Empty Or New Blogs Are Especially Vulnerable To Spurious Spam Classification

One example of agony, seen all too frequently in Blogger Help Forum: Something Is Broken, comes from new (would be) blog owners.
I setup my new blog, using a great blog name, properly chosen - but before I could post, I got email from Blogger.
Hello, The review of your blog at http://yournewblog.blogspot.com/ confirmed that the content violates the Terms of Service for: SPAM. In accordance with those conditions, the blog has been deleted - and its URL is no longer accessible.
This was a new blog, with no posts! How can it be considered spam??
Unfortunately, this blog owner is the latest victim of the spam problem, and "friendly fire".

If we consider the known lifetime of spam blogs, we can see that new non spam blogs are especially vulnerable to spurious classification as spam hosts.

A spam blog, as methodically published by a spammer, goes through 5 stages of existence, in its lifetime.
  • Empty (just published).
  • Reserve (previously empty, republished with scraped content added).
  • Active (previously reserve, republished with payload added).
  • Detected (previously active, locked by the Blogger Spam Classification bot).
  • Deleted.
Unfortunately, an Empty spam blog is remarkably similar to an Empty non spam blog (even one with a great, properly chosen name) - depending upon various other details. This leaves some new non spam blogs looking like spam blogs - and subjects them to spurious classification as spam blog.
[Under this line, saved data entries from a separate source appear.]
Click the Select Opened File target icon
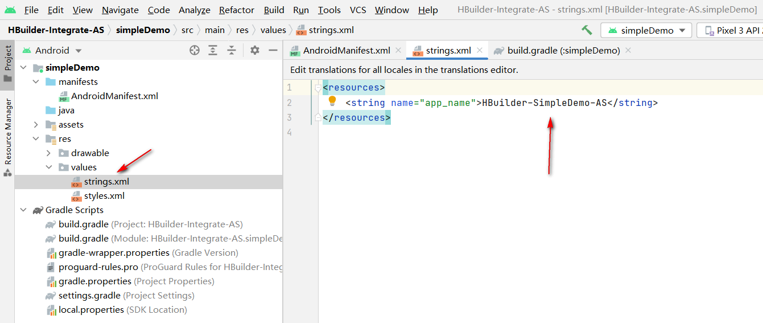The image size is (763, 323). pyautogui.click(x=195, y=50)
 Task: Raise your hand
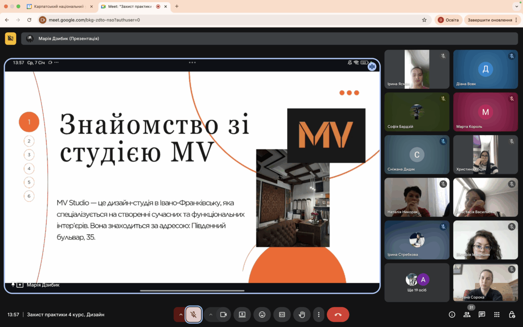click(302, 314)
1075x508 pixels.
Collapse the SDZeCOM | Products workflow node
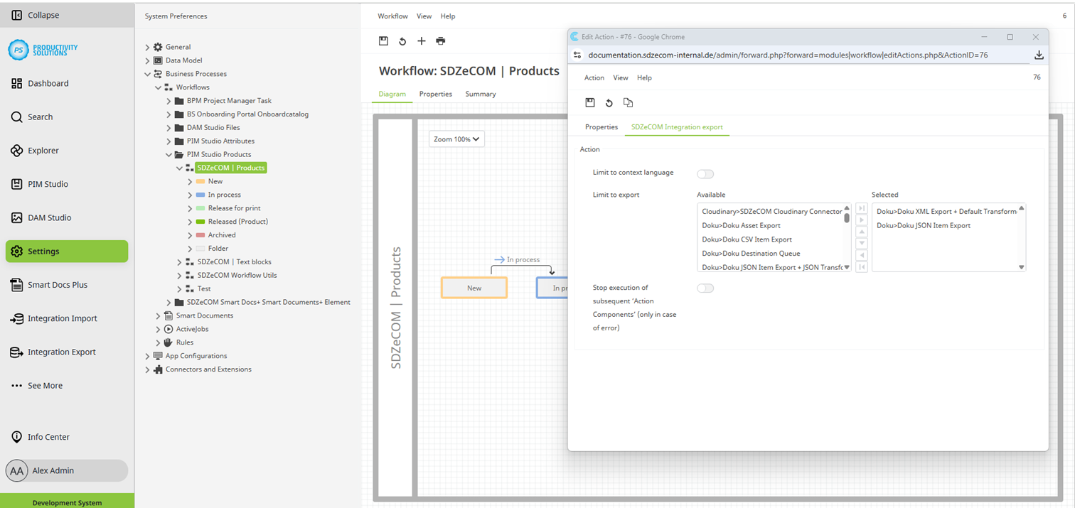click(x=180, y=168)

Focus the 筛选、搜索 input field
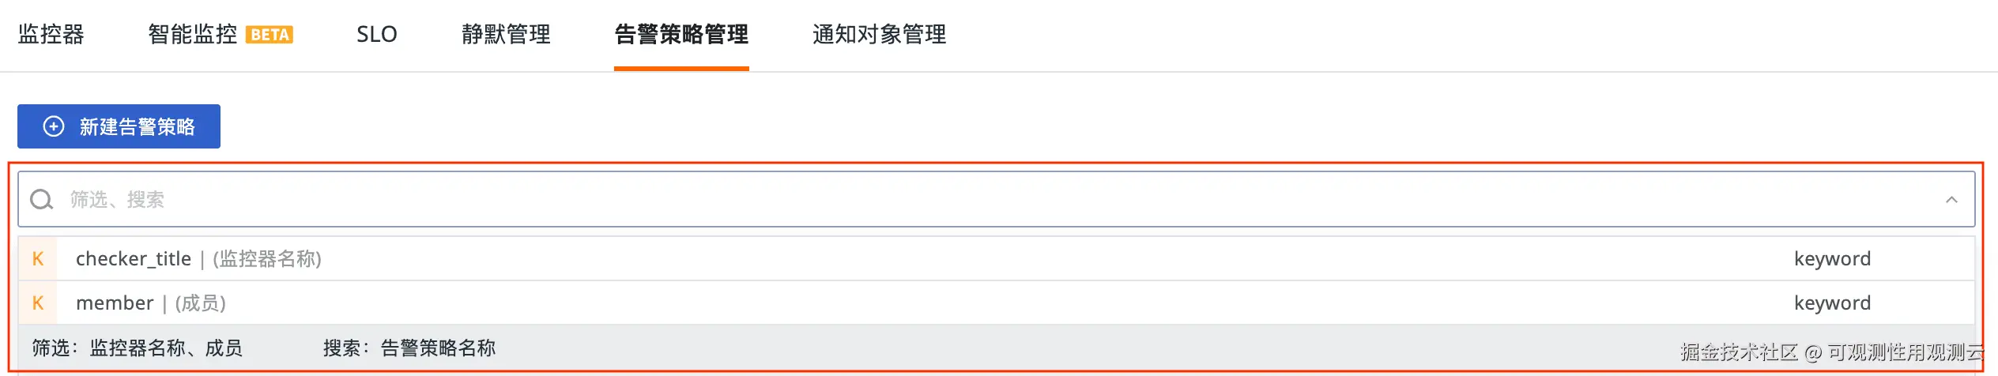point(948,199)
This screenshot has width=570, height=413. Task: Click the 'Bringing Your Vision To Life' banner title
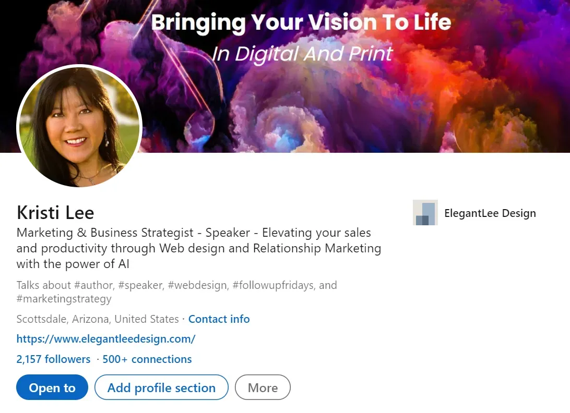pos(301,22)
As the Blogger Spam Classifier examines each new blog, it sees an empty blog. The presence of similar empty blogs, recently examined, may make any new, non spam blog look like another member of the latest spam blog cluster.
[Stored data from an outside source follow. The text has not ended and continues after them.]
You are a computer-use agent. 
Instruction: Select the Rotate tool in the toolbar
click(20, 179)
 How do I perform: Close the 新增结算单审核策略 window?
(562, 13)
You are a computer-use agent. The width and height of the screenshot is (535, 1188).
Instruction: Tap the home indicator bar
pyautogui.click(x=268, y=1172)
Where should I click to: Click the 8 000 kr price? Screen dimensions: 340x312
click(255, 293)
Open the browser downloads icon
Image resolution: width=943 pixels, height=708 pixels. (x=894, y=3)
It's possible that, the longer a blog remains empty (with no published posts), the more likely it is to be spuriously classified. Personally, as soon as I create a new blog, the first thing that I do is to publish a post with some minimal content. Maybe that's what everybody should be doing.
Welcome to my new blog.
or alternately, the well known Lorem ipsum.

>> Top

4 comments:

Adam said...

Does Blogger evaluate blogs for spam if they are private?

If so thus is another argument for the practice of starting out with restricted readership and only going "live" once you've got some content.

Perhaps Blogger could save everyone a little grief by making new blogs private by default, with instructions on how to go live.

Dom Rafa said...

This applies to "test" blogs as well? I have a semi-empty blog I use for testing things. Last post dates from 2011 or something... But I do have a few things there I wouldn't like to lose...

Morgan Eckstein said...

This information makes me glad that I always do a quick "Who is Morgan" post as soon as I set up a new blog.

Lovely Lavender said...

Good to learn some new stuff from this blog!